Sublime Ideas: Drawings by Giovanni Battista Piranesi
The Morgan Library & Museum
225 Madison Avenue
New York
Through June 4
Giovanni Battista Piranesi (1720–78) was born in Venice into a lineage of architects, engineers, and masons, but it was in Rome where he established his singular identity as an artist, architect, and archeologist who has transfixed generations of audiences with his dizzyingly complex etchings of the Eternal City and creations of his own imagination. Sublime Ideas: Drawings by Giovanni Battista Piranesi, an exhibition that opened at the beginning of March at the Morgan Library & Museum, offers a comprehensive look at Piranesi’s artistic trajectory.

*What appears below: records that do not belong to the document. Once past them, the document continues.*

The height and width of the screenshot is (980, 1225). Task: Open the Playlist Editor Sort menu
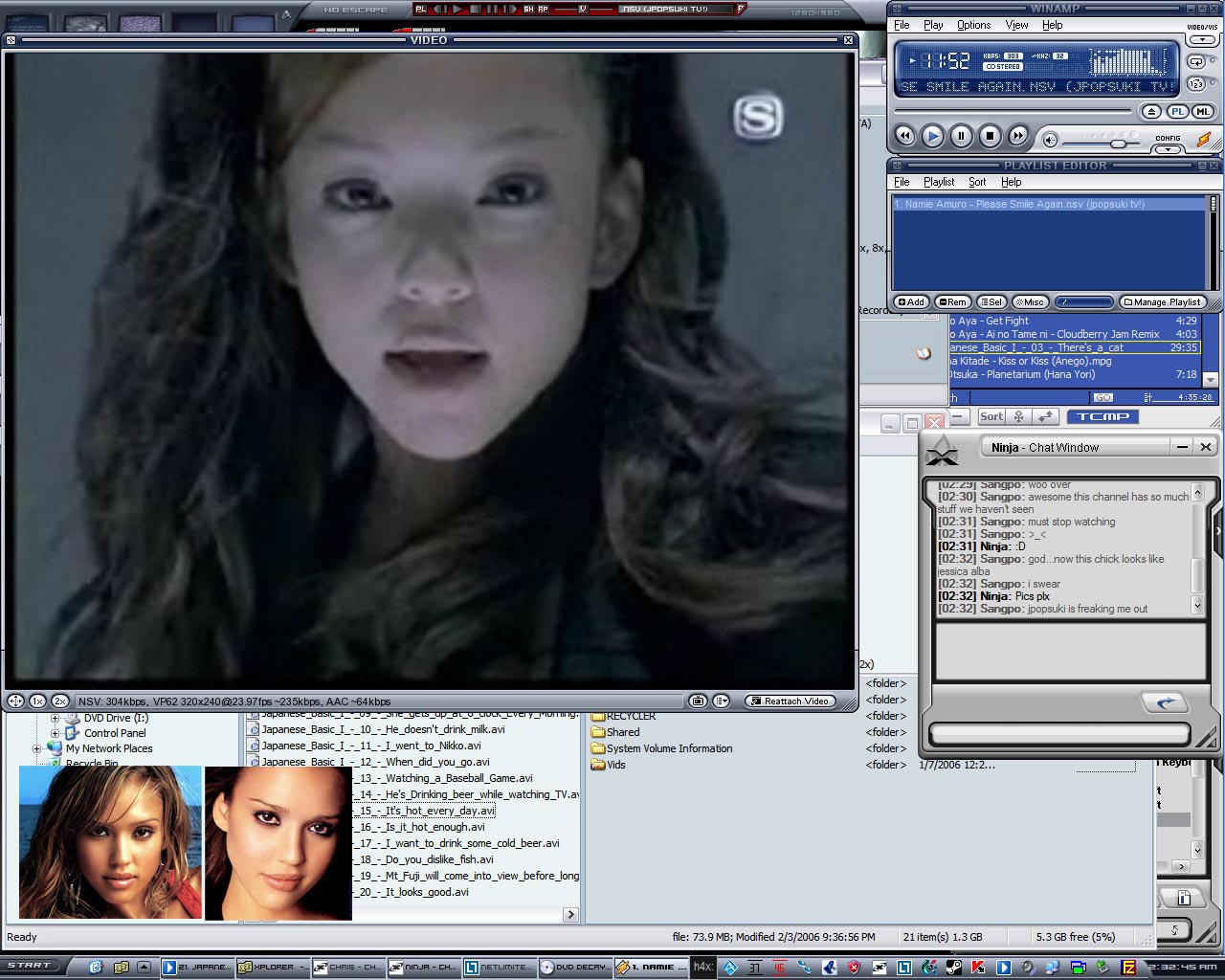pyautogui.click(x=976, y=182)
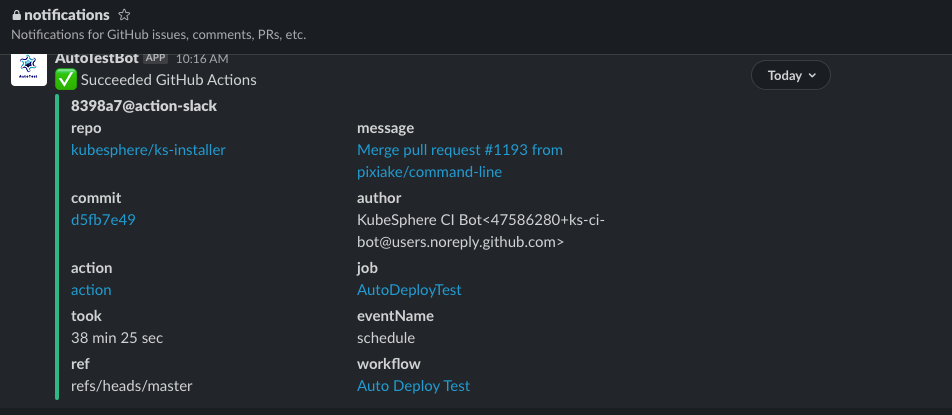Open the notifications channel name header
Image resolution: width=952 pixels, height=415 pixels.
[67, 15]
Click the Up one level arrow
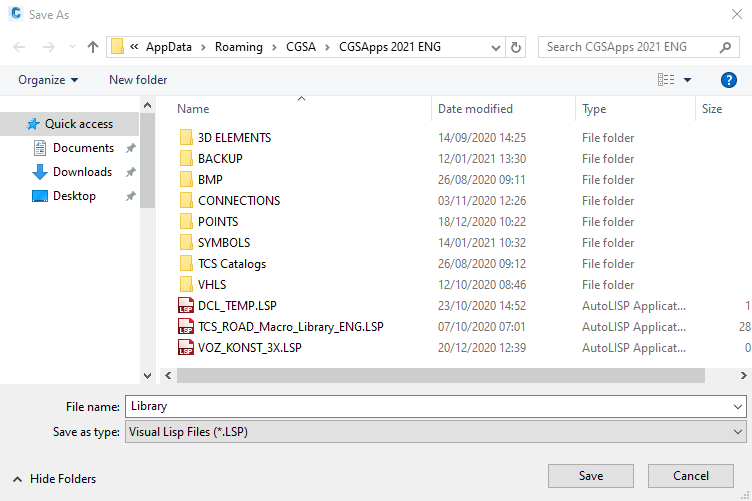The image size is (752, 501). pyautogui.click(x=93, y=47)
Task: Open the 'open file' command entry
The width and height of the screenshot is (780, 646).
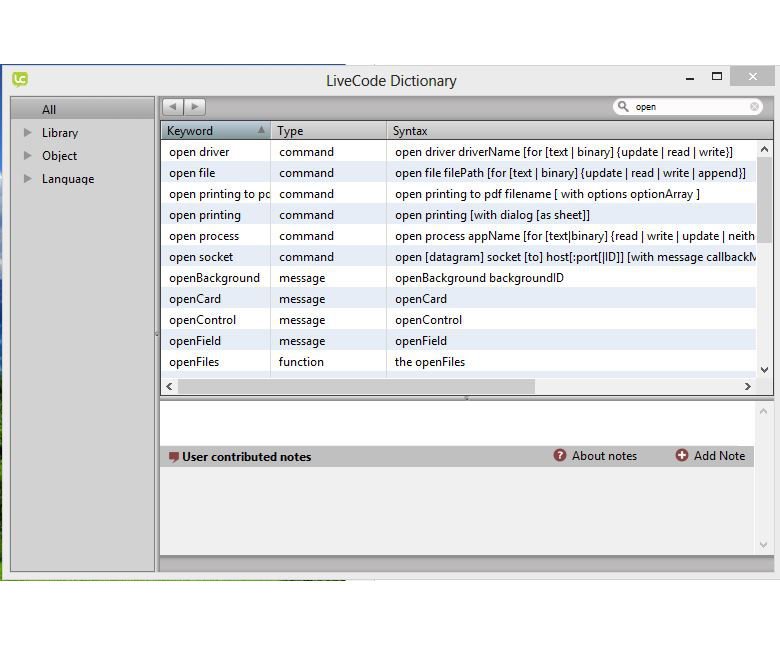Action: [x=192, y=173]
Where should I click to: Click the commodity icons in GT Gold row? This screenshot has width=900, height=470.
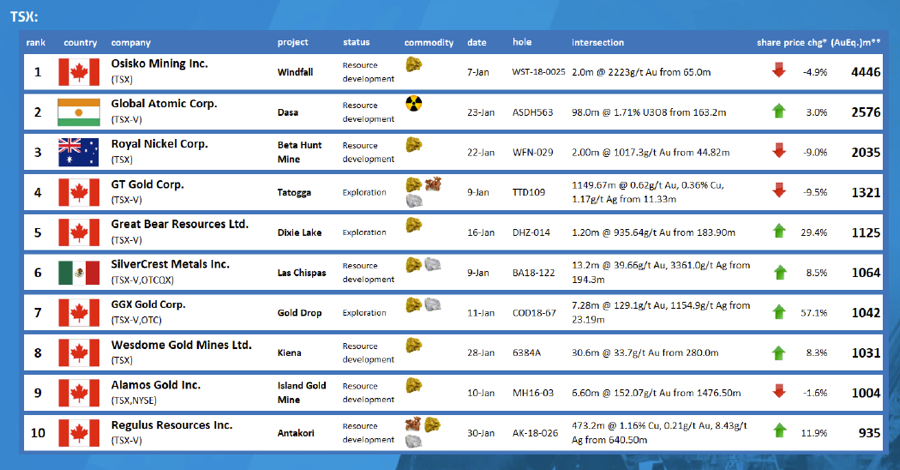(x=423, y=191)
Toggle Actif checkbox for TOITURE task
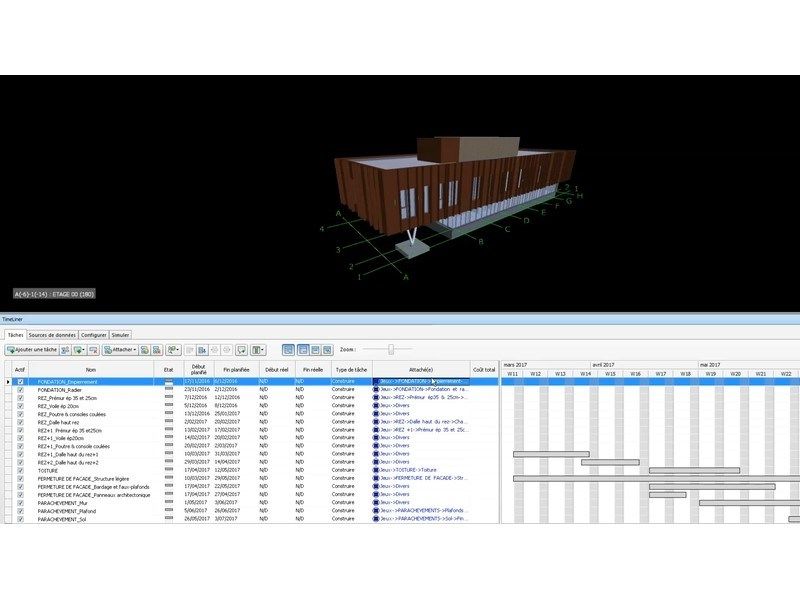Screen dimensions: 800x600 [20, 470]
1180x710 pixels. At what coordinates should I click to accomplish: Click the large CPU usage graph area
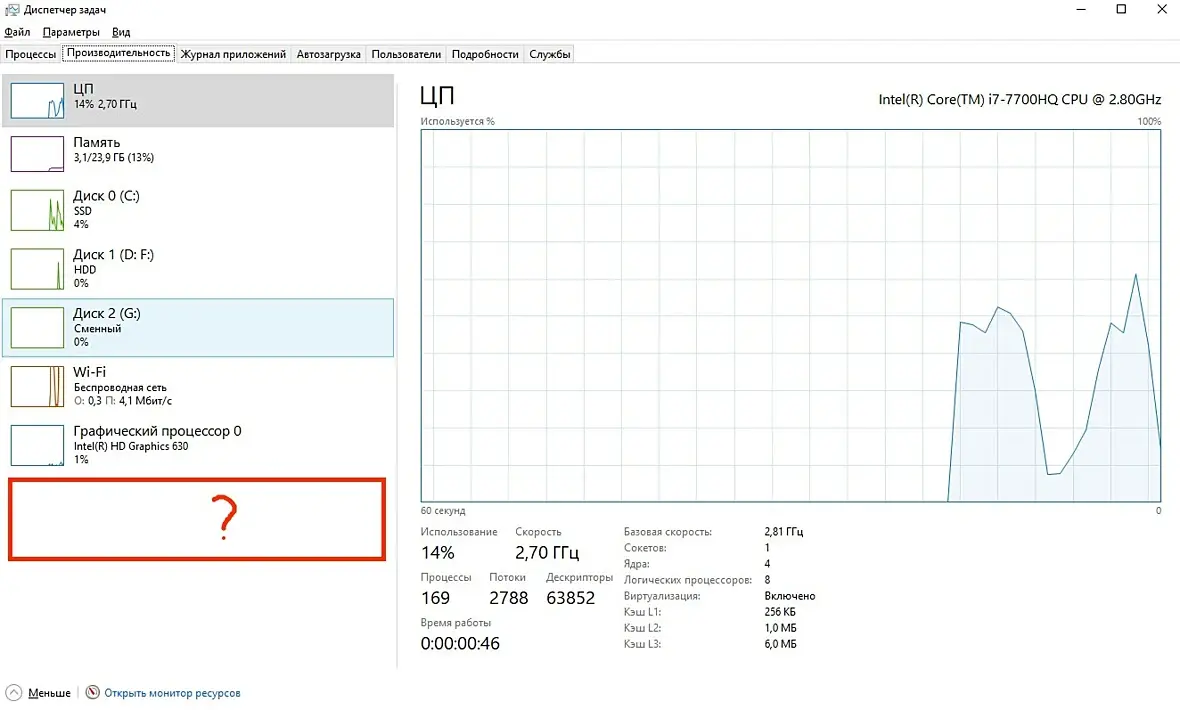[x=791, y=315]
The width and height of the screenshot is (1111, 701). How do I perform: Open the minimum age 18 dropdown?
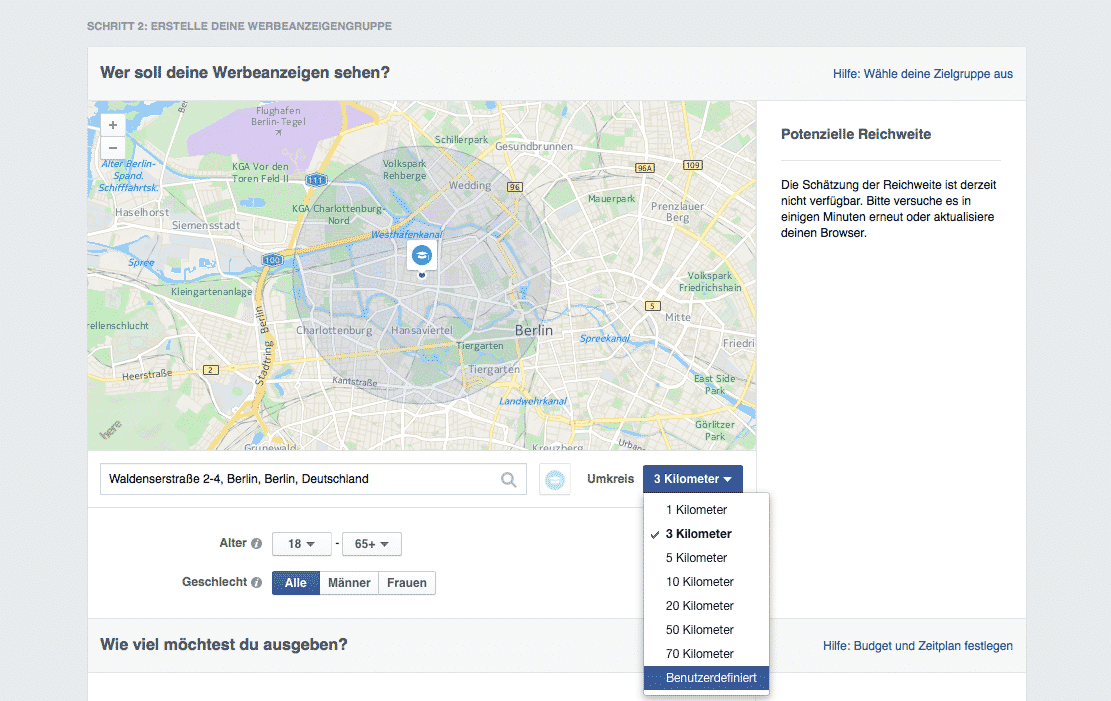[301, 544]
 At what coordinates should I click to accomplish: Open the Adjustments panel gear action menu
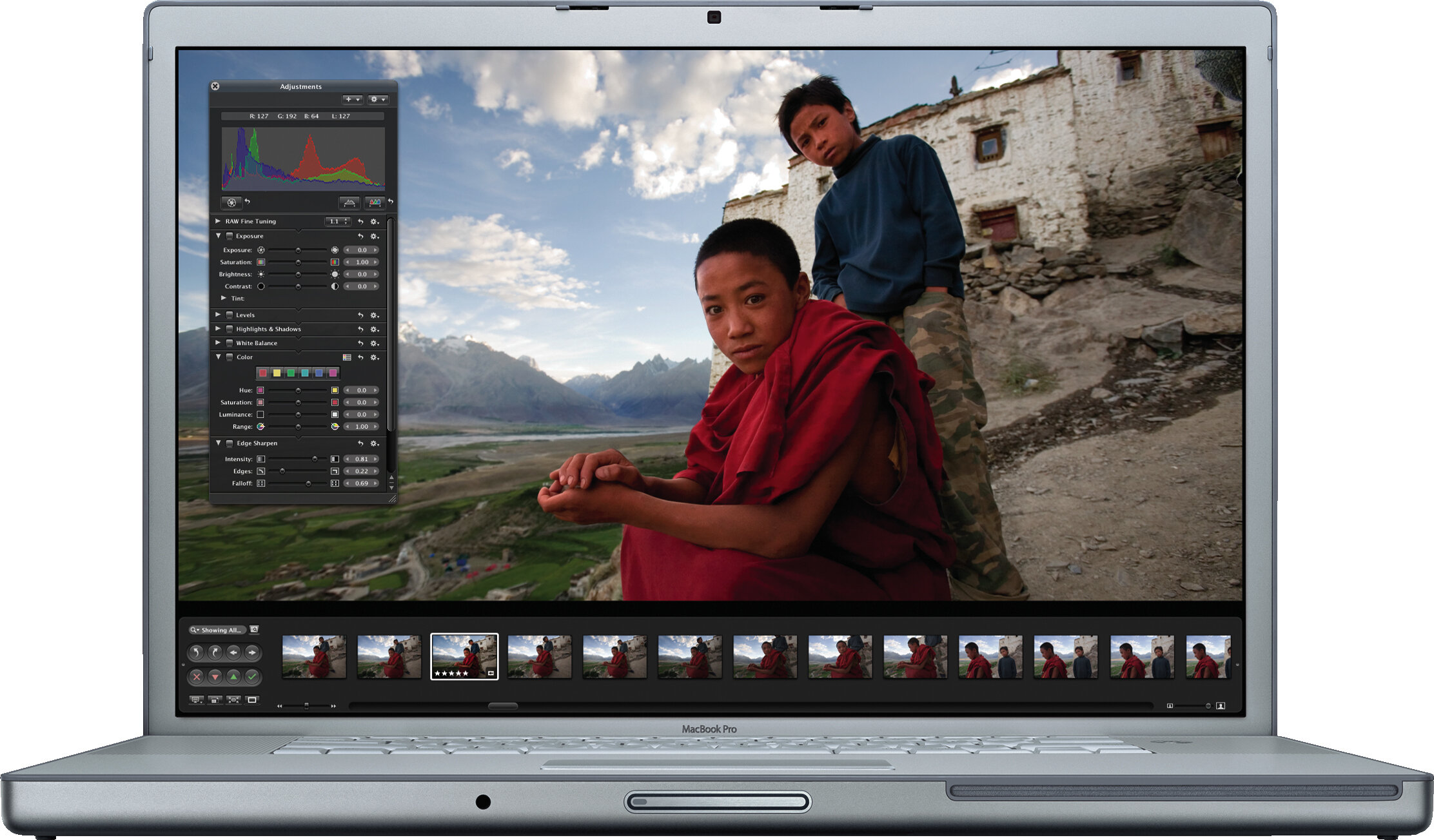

Piranesi’s Rome numbered some 150,000 inhabitants, which was a serious decrease from its projected peak of 1.5 million inhabitants at the height of the Roman Empire. It was, in effect, a city inhabiting the ghost of the old, with architectural vestiges of that bygone era in states of ruin, often half-consumed by a millennium of accreted earth. In short, Rome proved an ideal setting for an artist enamored with the sublime.
The Morgan Library & Museum is a fitting location for the exhibition, as the institution holds arguably the largest and most important collection of Piranesi’s work, numbering nearly 150 architectural fantasies, figural drawings, and sketches and studies of scenes and decorative objects. It would have been impossible to show the entire collection, so those on display were chosen to provide a full representation of Piranesi’s work within the con
fines of the exhibition gallery. “One of the guiding ideas for the selection was to demonstrate how Piranesi used his drawings (and drawings by others)—not merely as one-off sketches, but as an archive kept in the studio, to be repurposed when possible for future projects,” John Marciari, head of the Department of Drawings and Prints at the Morgan Library & Museum, told AN.
The introductory section of the exhibition, Architectural Fantasy and Theory, highlights the early sketches and drawings of Piranesi in his early travels to Rome. Here, with such drawings as Sketches for a Palace Courtyard and Perspective of Massive Piers and Arcades, we see the young architect deft exploration of historical reconstruction and architectural fantasy. These concepts reach a greater, near-megalomaniacal scale with the Architectural Fantasy with a Colossal Facade and Ideal Reconstruction of the Circus Maximus. These works enrapture the viewer with the use of hundreds of minuscule figures, forced perspective, and a dizzying array of ornament.
Sublime Ideas then documents Piranesi’s return to Venice in the mid-1740s. To the exhibition’s great credit, it foregrounds this transitionary stage as the key precursor to Piranesi’s professional shift to one of printmaking rather than architecture, under the tutelage of painter and printmaker Giovanni Battista Tiepolo. “The drawings of the Venetian period astonish in the range and complexity of their imaginative devices,” Marciari shared. “Back in Rome, his expressive facility with line and his sensitivity to the mixing of rich layers of chalk, ink, and wash would continue to develop and would make his drawings unlike those of any of his contemporaries.”
The succeeding sections reveal the artist hitting his stride, producing works of vivid imagination and expert draftsmanship. The Carceri d’invenzione and Prima Party di Architecture e Prospettive print series, with their labyrinthine and set piece–inflected characters, are one example. These explorations are further grounded in the display of Piranesi’s views and figure drawings across Rome, as well as his archeological forays.
Although printmaking was Piranesi’s primary medium, Sublime Ideas rounds out the character of the artist through the curation of his limited architectural output, namely the proposed alteration of San Giovanni Laterano, a project commissioned by Pope Benedict XIV. His investigations of design and decoration are also on view through drawings and etchings.
While Sublime Ideas was intended to open in 2020 in celebration of Piranesi’s 300th birthday, the exhibition is a poignant reminder of the visionary’s lasting contribution to architectural imagination. “I think [Piranesi’s] drawings will be a revelation to new viewers who know [him] mainly as a printmaker: the way that they show his artistic practice and creative process can appeal to many who aren’t necessarily interested in him from an historical point of view,” Marciari concluded.
Centuries later, Piranesi still enraptures.
Matthew Marani, studying city and regional planning at Pratt Institute, writes about architecture and urban design.